Guayaquil. Una mayor facturación obtuvo Cervecería Nacional (CN) en el 2010, aunque su volumen fue afectado por la restricción a la venta de bebidas alcohólicas impuesta por el régimen, desde junio de ese año y el litigio legal en el que extrabajadores reclaman el pago de utilidades.

La mayor cervecera del país, subsidiaria de la multinacional SABMiller, obtuvo un modesto crecimiento del 4% en el volumen de ventas de sus cervezas, un desempeño que está ligado a ambos sucesos. Su crecimiento en el resto de categorías (agua y maltas) fue de apenas el 3,3%.
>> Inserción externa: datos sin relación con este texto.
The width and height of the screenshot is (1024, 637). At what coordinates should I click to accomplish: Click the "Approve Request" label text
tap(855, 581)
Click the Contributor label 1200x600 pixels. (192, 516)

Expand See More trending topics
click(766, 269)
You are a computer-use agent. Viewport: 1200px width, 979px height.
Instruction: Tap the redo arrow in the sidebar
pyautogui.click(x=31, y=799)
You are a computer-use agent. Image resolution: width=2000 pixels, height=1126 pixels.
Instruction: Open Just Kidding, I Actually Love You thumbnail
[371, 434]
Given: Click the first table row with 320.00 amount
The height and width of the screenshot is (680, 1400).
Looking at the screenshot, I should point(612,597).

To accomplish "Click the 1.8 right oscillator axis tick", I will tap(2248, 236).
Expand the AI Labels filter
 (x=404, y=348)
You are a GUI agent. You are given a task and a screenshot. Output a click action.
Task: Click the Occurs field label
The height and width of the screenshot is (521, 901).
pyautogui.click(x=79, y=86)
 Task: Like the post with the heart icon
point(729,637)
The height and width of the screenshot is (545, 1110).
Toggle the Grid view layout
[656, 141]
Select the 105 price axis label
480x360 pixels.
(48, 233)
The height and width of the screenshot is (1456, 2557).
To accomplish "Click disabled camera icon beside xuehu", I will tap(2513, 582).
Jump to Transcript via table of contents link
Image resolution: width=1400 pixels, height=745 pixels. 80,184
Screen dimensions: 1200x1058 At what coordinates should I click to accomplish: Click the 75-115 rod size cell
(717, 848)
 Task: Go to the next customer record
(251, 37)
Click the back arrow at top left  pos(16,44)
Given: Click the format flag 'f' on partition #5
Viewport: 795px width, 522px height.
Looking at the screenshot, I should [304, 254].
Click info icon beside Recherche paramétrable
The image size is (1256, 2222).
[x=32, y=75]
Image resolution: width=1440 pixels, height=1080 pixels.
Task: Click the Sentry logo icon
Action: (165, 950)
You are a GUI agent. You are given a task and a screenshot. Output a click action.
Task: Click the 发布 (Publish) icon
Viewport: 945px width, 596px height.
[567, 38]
Y, aunque el volumen de cervezas tuvo una afectación que fue visible en el segundo semestre, CN pudo mitigar parte de la caída con otras medidas, lo que incidió para que al cierre del 2010 sus ventas, en términos monetarios, hayan cerrado en US$321,1 millones, es decir, 9,85% más que en el 2009.

Su utilidad neta llegó a US$81,1 millones frente a los US$71,6 millones alcanzados en el 2009.

El reporte financiero de CN refiere que debido a las restricciones en el expendio de cervezas, enfrentó un decrecimiento en ventas del 2% en el segundo semestre del año comparado con el mismo periodo del 2009, con mayor impacto en las ciudades principales.

Otro hecho que incidió en las cifras de diciembre fue la suspensión de la producción de Pílsener y Club, que ordenó una jueza dentro del proceso legal que enfrenta la compañía con un grupo de excolaboradores, los cuales reclaman más de US$90 millones por utilidades de 1990 al 2005.

En ese último mes del año, el volumen de cervezas decreció un 9,5%, principalmente porque la orden judicial involucró a Pílsener y Club, que representan cerca del 98% del negocio de la empresa.

La medida provocó que CN deje de producir y vender unos 76.000 hectolitros de cerveza, equivalentes a cerca de US$7,6 millones (cuantificados a precio de venta), según sus cifras de la compañía.